Suatu saat mungkin saja ia tidak akan lagi menyentuhnya. Suatu saat mungkin jemari lemah itu tidak akan mampu lagi menyalurkan cintanya. Namun, satu kali saja; setidaknya jika memang ia tidak diperkenankan menyentuhnya, Soeun bisa menyampaikan rasa sayang itu. Menyampaikan pada sang buah hati, jika di mana pun ia berada, bagaimana pun kondisinya, Soeun akan selalu mencintainya. Mencintai gumpalan darah yang terbentuk dari cintanya.
"Sepi. Aku muak pada gelap. Ini menyakitkan, tapi aku merindukannya."

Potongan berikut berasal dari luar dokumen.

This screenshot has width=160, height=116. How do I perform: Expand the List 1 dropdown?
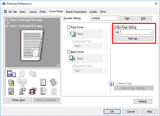(x=134, y=32)
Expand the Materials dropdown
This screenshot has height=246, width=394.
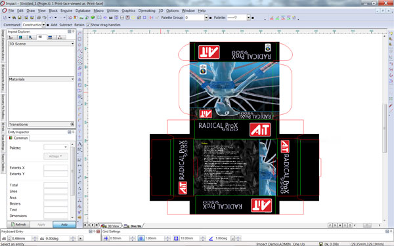[41, 79]
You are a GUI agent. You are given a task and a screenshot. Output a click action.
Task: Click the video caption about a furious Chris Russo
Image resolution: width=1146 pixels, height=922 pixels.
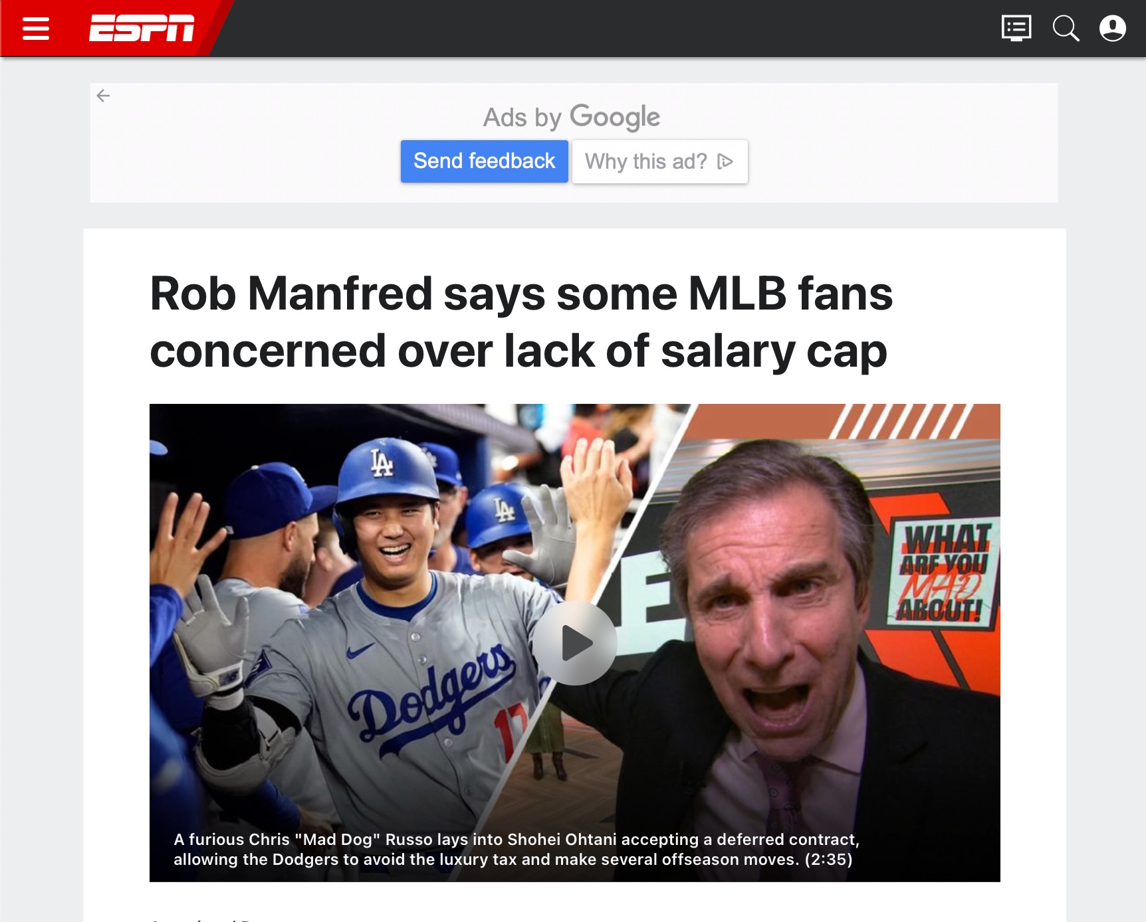click(x=516, y=850)
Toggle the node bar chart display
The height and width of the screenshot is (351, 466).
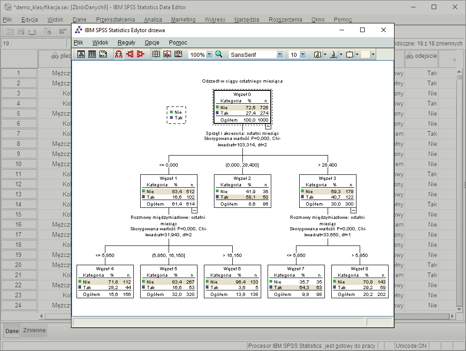[167, 54]
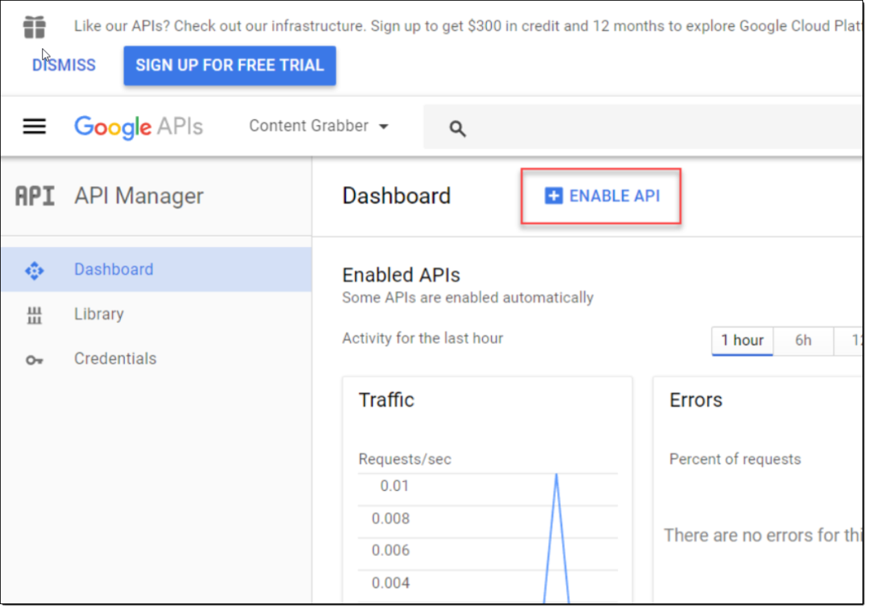Viewport: 870px width, 611px height.
Task: Click the Library text label in sidebar
Action: pyautogui.click(x=99, y=314)
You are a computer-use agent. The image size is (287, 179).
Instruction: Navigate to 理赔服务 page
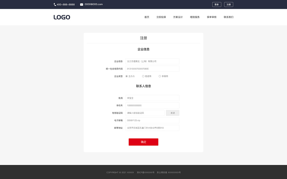[x=195, y=17]
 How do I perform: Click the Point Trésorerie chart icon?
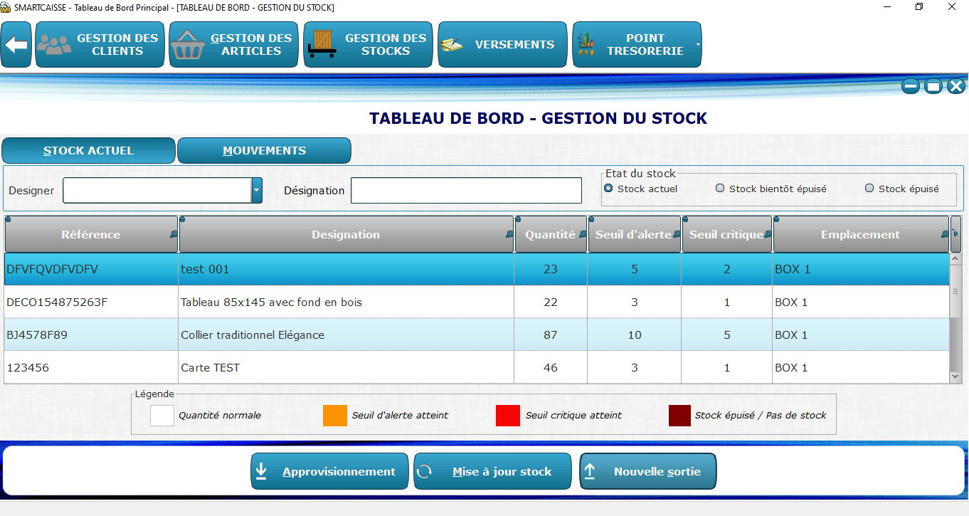(x=587, y=45)
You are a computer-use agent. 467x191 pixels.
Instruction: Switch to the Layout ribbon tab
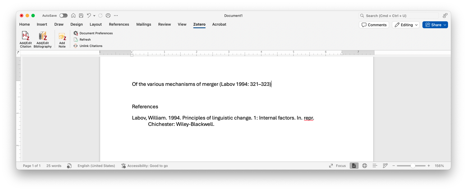[x=96, y=24]
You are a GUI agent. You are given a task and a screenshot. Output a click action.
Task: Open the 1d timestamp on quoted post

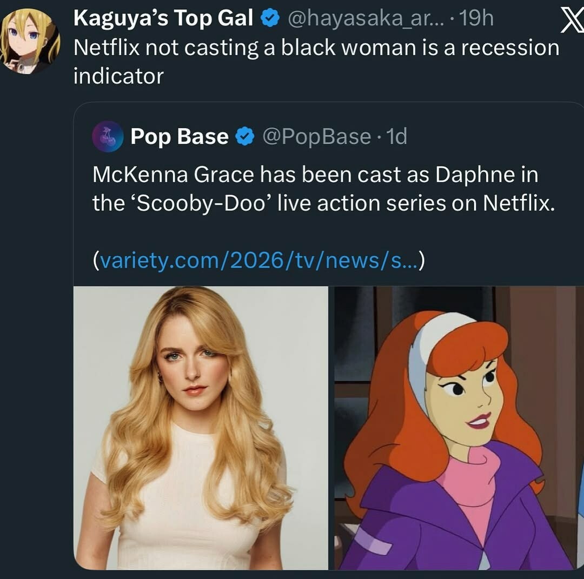coord(396,137)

Air mata kembali terjatuh. Membuat kaos yang melapisi basah, dan mencetak bagian dalam pakaian. Soeun mengusap pipinya kasar. Rindu itu sialan. Menyakitkan dan membuat seluruh sendi di tubuhnya mengilu. Dulu ketika Joon berlari menyongsong tubuh lemahnya, Soeun tahu, seberapa banyak pun orang-orang yang menginginkannya mati, ia masih memiliki satu tujuan hidup. Ia bertahan untuk memberikan pria itu kebahagian. Berharap suatu saat, di salju yang sama, ia bisa membalas semua kebaikan itu, cinta itu, kasih sayang itu, dan seluruh hal yang diberikan Joon di bawah kakinya. Hingga semua hilang. Musnah. Menyisakan sepi tak berujung.
"Berjanjilah, kau akan mencintainya seperti aku mencintainya."
Ya, berjanjilah. Janin kecil itu harus berjanji padanya. Apapun yang terjadi nanti, tidak ada yang boleh membencinya. Mati-matian Soeun bertahan di tengah badai dan benci. Mengutuk kelahirannya; menciptakan luka tak kasat mata dengan menggunakan isakan kepiluan. Membobol dinding-dinding luka menggunakan pisau cacian. Sudah begitu jauh. Di masa lampau, ada tekad di hati itu. Soeun mengingatnya. Bangkit dan berlari, atau mati dalam sepi. Sebelum pada akhirnya sosok itu muncul. Pria itu hadir, dan mengisi seluruh kekosongan.
"Ia ayah yang tampan. Dia baik. Kau tahu, pria itu begitu sempurna."
Pria tampan dengan raut sejuta pesona. Angkuh, dingin, dan irit bicara. Soeun menyukainya. Sejak pertama kali manik almondnya menemukan pria itu duduk seorang diri di bangku taman, seperti pemuda patah hati. Wanita ini begitu memujanya. Berharap dapat bicara, meski hanya sapaan singkat. Tidak banyak orang yang bersedia berteman dengannya. Joon mengatakan mereka terlalu bodoh, tapi Soeun tahu, anak-anak itu tidak menyukainya. Dan Soeun tidak perduli itu setelah beberapa waktu.
Namun pria itu berbeda. Soeun menyukai segala yang ada padanya, meski mereka tidak saling mengenal. Menyukai mata tajamnya yang seolah mampu menguliti si hati. Menyukai suaranya, yang terdengar angkuh, namun menyiratkan kebohongan. Pria itu mengatakan tidak menyukainya, namun Soeun tahu dia suka. Juga menyukai wajah tampannya, yang melukiskan sejuta cinta yang terpendam.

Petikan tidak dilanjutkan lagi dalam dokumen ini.